ЗАДАНИЕ: Выведите без изменений строки, начиная со строки с «Provide the (X, Y)» и до строки с «Preface (228, 426)» включительно. Изображения в ответ не включайте.

СПИСОК СТРОК:
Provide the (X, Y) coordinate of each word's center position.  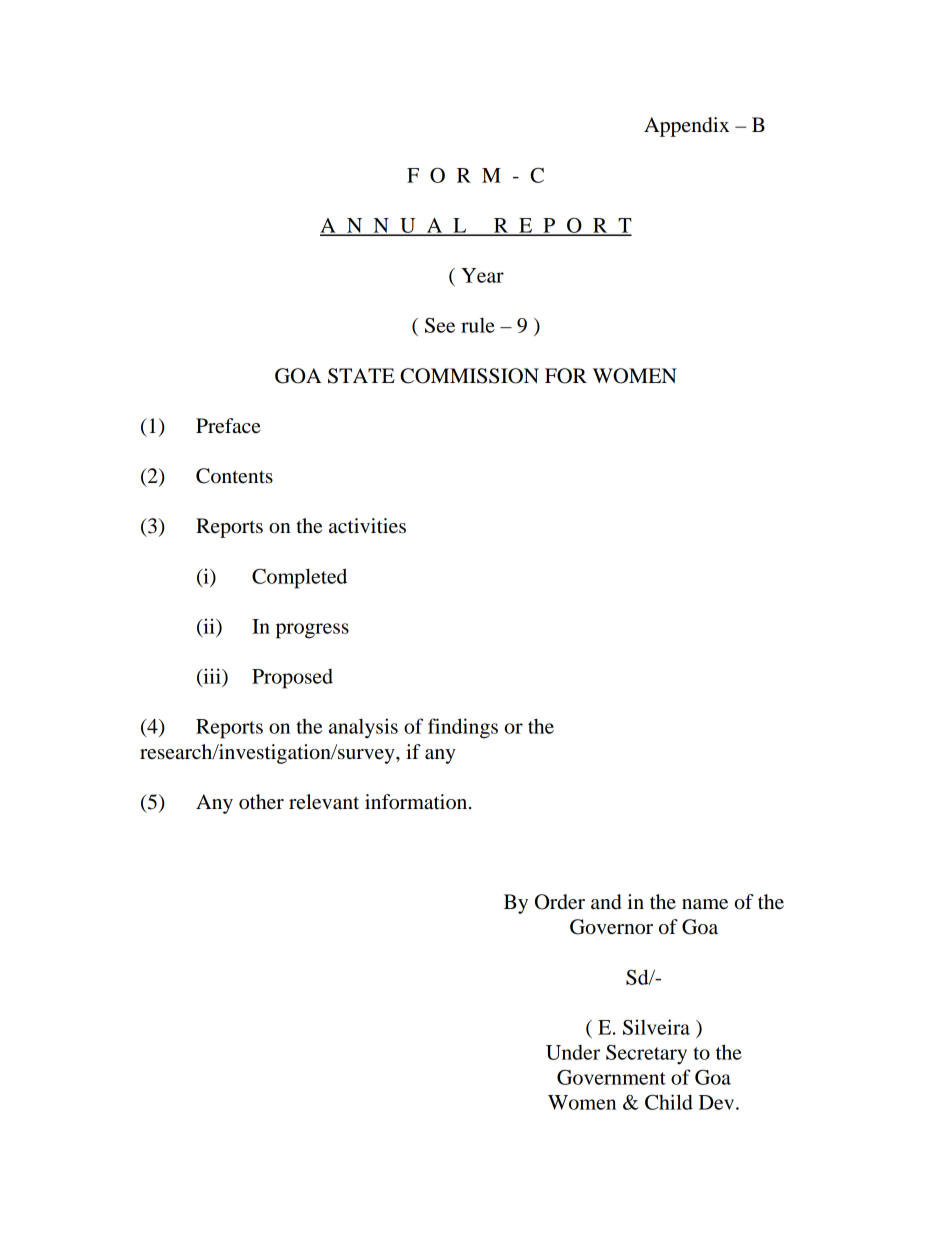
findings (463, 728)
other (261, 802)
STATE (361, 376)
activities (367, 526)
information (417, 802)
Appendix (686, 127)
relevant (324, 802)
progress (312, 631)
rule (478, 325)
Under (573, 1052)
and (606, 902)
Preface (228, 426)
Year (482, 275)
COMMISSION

...

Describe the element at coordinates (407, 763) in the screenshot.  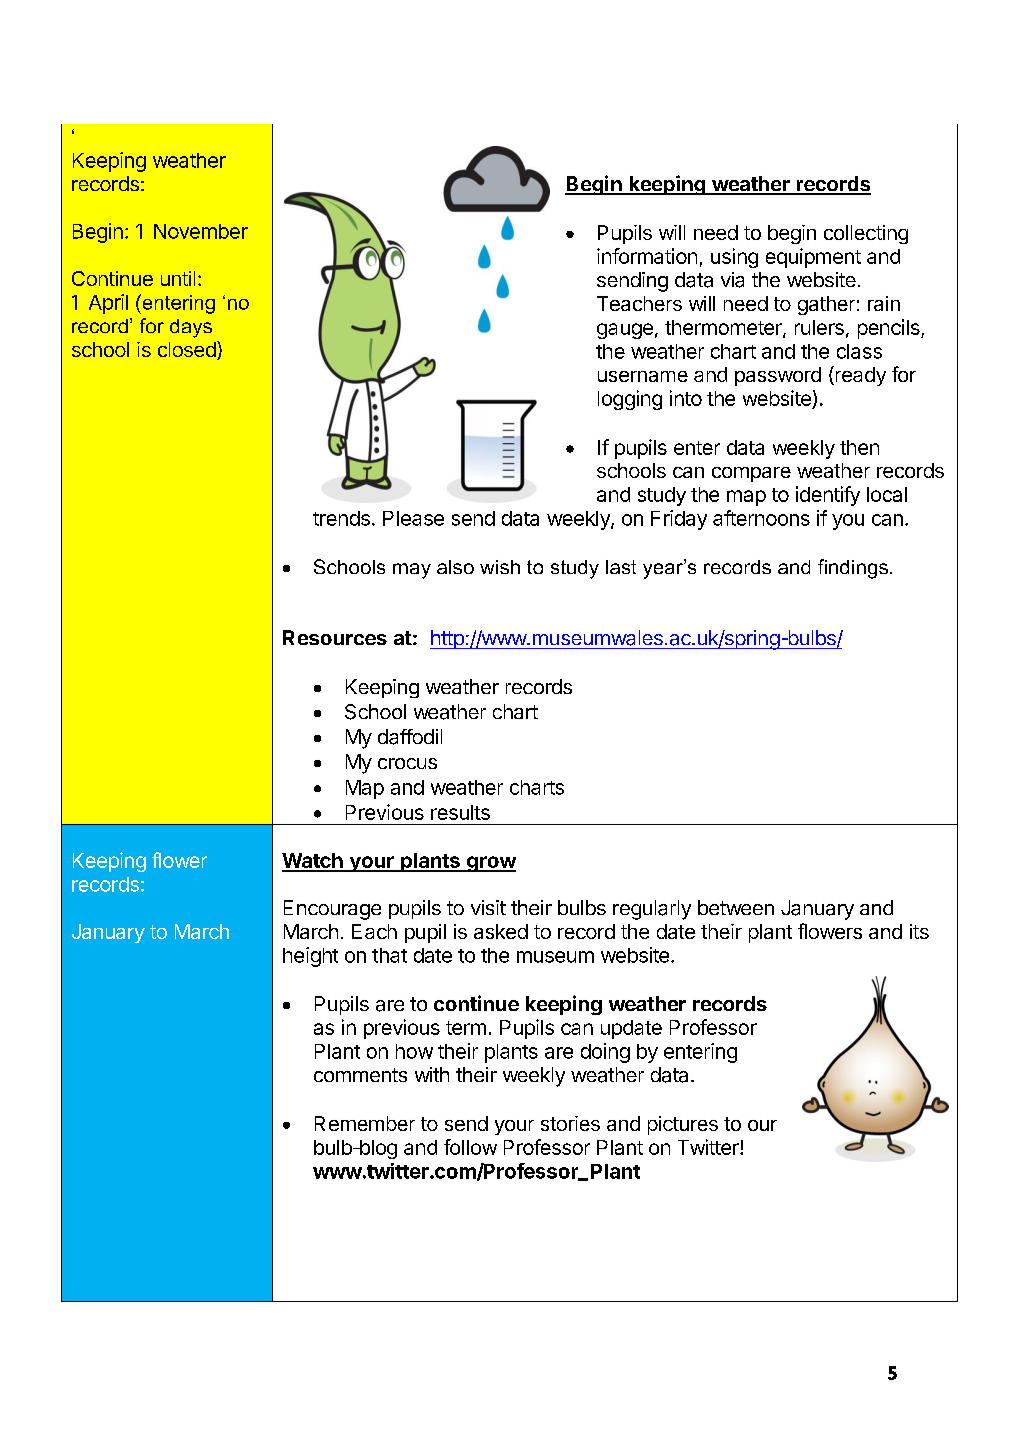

--

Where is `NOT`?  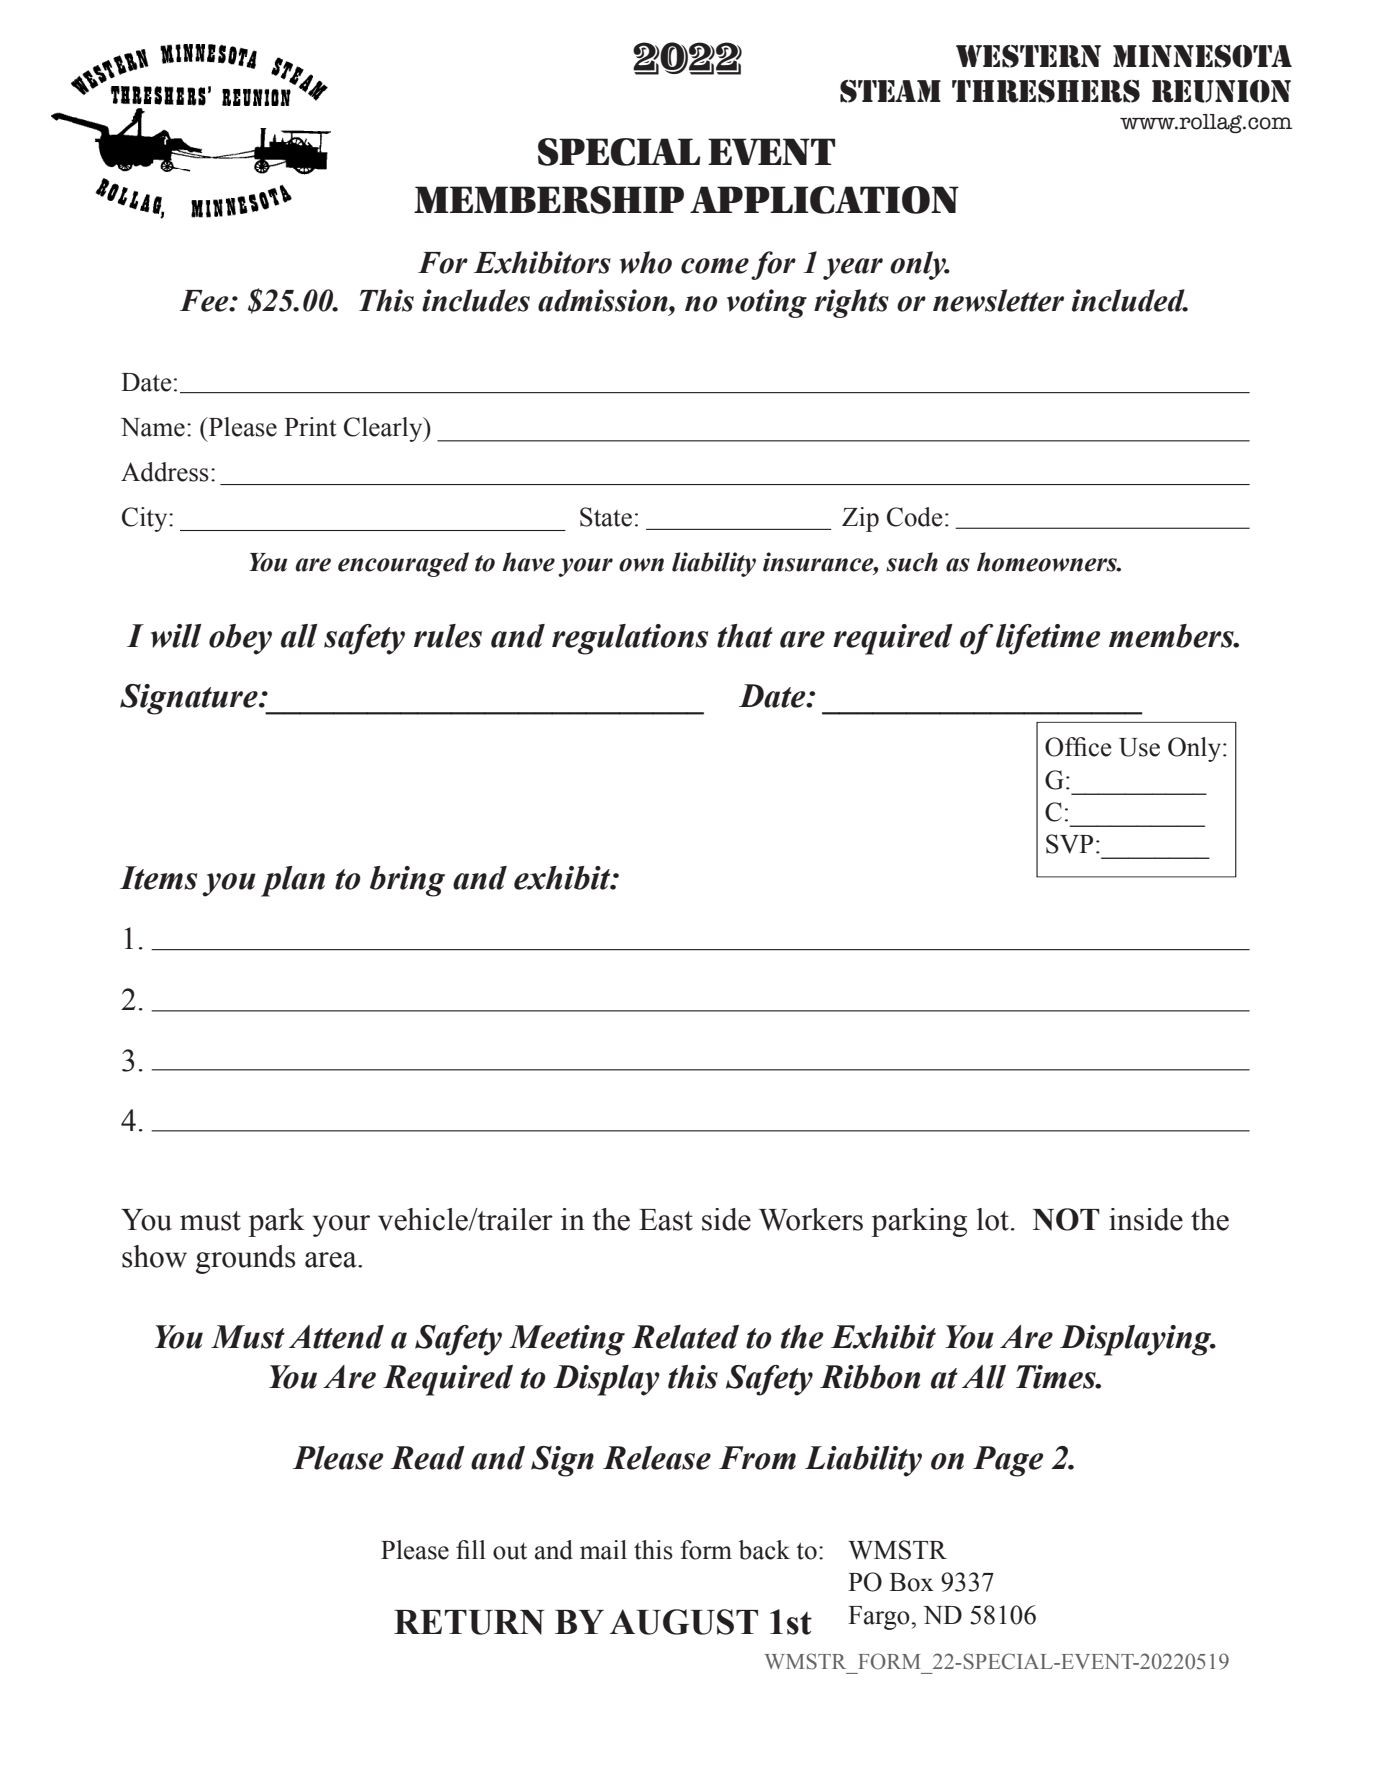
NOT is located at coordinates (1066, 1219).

ПРАВИЛЬНЫЙ РЕЗУЛЬТАТ:
Provide the (X, Y) coordinate of each word's center position.  
findings (463, 728)
other (261, 802)
STATE (361, 376)
activities (367, 526)
information (417, 802)
Appendix (686, 127)
relevant (324, 802)
progress (312, 631)
rule (478, 325)
Under (573, 1052)
and (606, 902)
Preface (228, 426)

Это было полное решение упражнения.